Pierre Wunsch a fait cette analyse lors d’une conférence sur le climat organisée par le Peterson Institute for International Economics, un groupe de réflexion américain. Le gouverneur de la BNB y était invité en tant qu’orateur et s’est penché sur les implications économiques de la politique climatique et du changement climatique. Combien cela coûtera-t-il à la société d’atteindre le zéro carbone? Et surtout, comment lutter contre le changement climatique de la manière la plus efficace possible ?
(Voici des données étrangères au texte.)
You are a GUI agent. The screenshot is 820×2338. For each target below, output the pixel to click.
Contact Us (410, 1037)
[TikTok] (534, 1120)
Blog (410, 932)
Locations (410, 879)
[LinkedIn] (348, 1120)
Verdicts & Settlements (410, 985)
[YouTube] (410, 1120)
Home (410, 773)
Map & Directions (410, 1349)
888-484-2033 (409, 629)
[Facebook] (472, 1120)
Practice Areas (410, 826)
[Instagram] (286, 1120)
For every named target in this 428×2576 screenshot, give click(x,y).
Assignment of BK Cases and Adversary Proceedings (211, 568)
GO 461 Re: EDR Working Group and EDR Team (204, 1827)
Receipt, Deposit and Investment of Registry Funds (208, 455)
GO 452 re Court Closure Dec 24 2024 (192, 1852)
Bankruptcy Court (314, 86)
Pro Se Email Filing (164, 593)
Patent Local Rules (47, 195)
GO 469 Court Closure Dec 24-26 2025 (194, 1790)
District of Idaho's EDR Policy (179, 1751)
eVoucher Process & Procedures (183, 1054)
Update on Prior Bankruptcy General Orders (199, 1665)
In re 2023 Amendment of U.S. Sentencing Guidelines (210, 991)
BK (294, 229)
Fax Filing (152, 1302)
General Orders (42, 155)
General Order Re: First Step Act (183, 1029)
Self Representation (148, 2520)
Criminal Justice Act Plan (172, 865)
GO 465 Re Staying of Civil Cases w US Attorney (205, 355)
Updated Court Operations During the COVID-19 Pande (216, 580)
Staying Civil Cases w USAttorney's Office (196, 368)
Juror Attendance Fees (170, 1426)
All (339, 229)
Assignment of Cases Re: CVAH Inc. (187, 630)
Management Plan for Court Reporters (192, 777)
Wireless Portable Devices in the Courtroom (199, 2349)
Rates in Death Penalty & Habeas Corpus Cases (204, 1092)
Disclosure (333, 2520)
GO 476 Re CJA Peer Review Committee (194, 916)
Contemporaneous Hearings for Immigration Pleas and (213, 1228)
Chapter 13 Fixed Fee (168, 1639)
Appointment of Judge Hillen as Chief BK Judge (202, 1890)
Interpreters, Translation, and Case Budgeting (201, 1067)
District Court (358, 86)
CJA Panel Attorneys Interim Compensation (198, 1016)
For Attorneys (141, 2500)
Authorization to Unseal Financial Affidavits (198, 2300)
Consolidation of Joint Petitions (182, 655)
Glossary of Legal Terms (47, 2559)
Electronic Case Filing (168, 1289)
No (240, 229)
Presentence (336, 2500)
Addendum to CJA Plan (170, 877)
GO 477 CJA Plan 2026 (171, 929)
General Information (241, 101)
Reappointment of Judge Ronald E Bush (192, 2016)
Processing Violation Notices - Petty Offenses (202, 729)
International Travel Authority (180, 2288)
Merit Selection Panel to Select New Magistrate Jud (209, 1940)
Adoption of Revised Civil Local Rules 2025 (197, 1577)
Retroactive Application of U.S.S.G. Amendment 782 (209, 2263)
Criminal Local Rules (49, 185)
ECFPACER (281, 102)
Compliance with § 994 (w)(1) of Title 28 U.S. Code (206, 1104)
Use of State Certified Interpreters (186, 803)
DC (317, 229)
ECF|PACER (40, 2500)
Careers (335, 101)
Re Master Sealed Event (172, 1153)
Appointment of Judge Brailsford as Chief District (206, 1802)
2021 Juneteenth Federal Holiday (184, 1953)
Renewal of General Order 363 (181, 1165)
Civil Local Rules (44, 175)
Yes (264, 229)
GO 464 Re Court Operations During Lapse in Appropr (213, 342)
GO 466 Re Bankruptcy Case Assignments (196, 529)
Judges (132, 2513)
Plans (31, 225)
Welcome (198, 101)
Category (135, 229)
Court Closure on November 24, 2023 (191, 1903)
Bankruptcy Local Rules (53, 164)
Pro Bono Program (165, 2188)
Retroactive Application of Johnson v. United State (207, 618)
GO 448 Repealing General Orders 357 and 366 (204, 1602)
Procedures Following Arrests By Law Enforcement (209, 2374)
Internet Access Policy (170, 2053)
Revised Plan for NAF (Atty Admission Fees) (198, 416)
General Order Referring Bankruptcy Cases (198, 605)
La transition climatique est abordable
“L’avenir de notre approvisionnement énergétique est vert et plutôt bon marché”, a déclaré Pierre Wunsch en ouverture de sa présentation. “Les prix prévus, pour les énergies renouvelables au cours de la période 2030-2050, sont conformes aux prix que nous payions en 2022, et ce grâce à la baisse des coûts de l’énergie éolienne et solaire, par exemple. Le discours selon lequel une ‘décroissance’ serait nécessaire pour atteindre les objectifs climatiques n’a donc plus lieu d’être”.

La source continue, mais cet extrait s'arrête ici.